(Task objective): Print the following records again without alteration, beginning at the line that contains "784x615 pixels. How" and ending at the line that contains "click(x=1124, y=647)", both lines included.

Begin Extracted material

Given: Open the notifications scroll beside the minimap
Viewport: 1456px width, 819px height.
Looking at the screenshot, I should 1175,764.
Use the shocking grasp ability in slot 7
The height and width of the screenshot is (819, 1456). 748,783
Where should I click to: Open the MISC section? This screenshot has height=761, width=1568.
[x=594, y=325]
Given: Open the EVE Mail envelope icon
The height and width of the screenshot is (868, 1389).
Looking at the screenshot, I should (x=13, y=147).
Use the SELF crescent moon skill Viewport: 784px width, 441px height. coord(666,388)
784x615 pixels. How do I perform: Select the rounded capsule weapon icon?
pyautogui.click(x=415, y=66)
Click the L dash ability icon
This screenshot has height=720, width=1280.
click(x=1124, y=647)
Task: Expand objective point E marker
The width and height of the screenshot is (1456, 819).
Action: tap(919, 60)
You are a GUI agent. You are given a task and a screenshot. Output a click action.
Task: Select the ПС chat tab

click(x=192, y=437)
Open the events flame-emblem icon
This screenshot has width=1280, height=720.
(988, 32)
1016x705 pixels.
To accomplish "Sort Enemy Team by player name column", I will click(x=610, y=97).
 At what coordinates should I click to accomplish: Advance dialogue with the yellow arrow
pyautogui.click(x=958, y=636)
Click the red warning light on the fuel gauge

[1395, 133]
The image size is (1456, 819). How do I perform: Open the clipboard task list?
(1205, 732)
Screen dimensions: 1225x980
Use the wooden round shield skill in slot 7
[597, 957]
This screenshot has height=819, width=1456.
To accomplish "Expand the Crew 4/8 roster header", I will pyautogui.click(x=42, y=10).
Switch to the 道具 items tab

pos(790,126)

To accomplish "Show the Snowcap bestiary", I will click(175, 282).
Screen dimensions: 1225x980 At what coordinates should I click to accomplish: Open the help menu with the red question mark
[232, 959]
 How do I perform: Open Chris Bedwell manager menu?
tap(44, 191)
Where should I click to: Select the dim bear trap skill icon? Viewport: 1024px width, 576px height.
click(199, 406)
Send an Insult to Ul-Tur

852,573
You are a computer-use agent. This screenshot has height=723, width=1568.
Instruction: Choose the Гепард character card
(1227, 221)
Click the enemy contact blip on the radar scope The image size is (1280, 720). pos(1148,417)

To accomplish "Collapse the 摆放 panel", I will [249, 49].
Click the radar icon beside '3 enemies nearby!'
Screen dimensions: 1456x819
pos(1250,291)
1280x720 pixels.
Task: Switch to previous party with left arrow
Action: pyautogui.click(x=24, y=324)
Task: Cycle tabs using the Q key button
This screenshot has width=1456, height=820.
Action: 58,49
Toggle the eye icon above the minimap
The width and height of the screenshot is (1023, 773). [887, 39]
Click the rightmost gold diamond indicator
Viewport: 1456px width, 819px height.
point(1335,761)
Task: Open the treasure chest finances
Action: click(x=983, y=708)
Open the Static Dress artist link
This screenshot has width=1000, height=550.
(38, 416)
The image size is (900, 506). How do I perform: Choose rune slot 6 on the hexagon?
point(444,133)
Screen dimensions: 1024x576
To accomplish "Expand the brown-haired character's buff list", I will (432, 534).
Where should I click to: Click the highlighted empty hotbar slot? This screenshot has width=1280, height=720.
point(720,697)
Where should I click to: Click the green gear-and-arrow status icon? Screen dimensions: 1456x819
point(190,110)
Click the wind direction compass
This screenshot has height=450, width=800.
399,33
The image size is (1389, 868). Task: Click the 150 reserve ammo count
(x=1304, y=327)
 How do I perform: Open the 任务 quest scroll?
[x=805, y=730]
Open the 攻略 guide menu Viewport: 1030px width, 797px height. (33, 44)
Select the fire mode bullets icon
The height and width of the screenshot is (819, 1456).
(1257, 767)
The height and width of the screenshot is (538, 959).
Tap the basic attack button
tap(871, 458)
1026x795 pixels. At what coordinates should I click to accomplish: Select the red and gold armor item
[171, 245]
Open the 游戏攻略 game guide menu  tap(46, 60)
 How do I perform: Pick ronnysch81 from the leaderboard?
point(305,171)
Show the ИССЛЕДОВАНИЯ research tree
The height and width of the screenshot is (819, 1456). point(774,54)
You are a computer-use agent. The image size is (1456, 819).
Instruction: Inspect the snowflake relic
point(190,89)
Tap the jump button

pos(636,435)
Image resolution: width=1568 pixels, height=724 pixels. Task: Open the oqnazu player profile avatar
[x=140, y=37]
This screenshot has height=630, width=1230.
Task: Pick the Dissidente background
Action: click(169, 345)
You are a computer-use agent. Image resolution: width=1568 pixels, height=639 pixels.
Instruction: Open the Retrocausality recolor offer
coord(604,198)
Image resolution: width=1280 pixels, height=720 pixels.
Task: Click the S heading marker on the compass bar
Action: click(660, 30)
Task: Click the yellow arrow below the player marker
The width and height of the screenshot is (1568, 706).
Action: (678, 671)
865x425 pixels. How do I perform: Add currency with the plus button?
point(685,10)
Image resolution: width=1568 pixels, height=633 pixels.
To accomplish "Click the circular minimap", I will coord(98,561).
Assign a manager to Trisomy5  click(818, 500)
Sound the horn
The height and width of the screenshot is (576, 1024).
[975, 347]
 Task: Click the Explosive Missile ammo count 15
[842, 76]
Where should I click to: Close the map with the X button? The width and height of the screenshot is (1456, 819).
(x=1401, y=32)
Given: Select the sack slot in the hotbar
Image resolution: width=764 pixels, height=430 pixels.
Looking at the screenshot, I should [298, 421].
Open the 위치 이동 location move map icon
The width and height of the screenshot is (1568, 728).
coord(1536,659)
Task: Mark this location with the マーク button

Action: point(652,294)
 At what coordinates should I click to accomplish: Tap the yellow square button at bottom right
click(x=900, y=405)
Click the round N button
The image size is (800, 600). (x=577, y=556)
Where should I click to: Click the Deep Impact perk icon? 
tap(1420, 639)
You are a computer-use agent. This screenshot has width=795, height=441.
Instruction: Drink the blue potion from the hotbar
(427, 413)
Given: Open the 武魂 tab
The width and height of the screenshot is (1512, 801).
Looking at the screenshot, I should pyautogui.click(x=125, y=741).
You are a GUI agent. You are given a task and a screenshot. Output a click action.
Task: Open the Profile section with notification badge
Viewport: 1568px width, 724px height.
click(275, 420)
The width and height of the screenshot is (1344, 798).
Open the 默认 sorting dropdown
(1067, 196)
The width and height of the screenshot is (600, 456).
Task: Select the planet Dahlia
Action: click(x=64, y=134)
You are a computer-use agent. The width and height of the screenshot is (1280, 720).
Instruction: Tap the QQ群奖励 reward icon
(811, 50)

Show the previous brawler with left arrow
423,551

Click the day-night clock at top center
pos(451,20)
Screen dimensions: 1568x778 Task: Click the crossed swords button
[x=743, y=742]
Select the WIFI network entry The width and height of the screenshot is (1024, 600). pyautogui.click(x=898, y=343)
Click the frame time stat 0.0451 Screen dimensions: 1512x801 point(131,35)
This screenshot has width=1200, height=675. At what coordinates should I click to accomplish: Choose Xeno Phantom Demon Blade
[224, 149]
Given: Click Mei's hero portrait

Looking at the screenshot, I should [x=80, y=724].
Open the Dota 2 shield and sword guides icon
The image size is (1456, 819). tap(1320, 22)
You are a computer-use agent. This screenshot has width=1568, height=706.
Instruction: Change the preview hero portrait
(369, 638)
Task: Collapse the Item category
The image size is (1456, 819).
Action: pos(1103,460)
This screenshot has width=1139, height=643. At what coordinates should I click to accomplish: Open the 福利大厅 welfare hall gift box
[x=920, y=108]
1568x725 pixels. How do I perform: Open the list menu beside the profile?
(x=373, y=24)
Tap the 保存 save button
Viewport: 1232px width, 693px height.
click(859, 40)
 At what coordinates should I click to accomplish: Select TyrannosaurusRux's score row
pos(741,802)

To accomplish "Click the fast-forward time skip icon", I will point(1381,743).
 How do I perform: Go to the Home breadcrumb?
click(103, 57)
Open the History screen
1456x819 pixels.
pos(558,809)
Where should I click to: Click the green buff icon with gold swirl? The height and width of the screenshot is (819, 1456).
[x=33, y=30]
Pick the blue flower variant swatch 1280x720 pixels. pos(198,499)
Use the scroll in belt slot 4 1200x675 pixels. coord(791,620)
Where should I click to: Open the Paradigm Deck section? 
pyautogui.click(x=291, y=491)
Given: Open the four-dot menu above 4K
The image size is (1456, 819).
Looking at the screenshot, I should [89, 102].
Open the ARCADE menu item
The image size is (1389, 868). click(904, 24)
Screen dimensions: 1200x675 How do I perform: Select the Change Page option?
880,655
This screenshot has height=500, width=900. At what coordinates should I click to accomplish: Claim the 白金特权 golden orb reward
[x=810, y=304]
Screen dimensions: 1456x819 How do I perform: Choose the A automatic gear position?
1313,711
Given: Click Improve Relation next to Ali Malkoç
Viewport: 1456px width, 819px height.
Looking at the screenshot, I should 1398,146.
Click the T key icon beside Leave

End Extracted material

(Solution for this task):
784x615 pixels. How do I perform: Select the rounded capsule weapon icon?
pyautogui.click(x=415, y=66)
Click the L dash ability icon
This screenshot has height=720, width=1280.
click(x=1124, y=647)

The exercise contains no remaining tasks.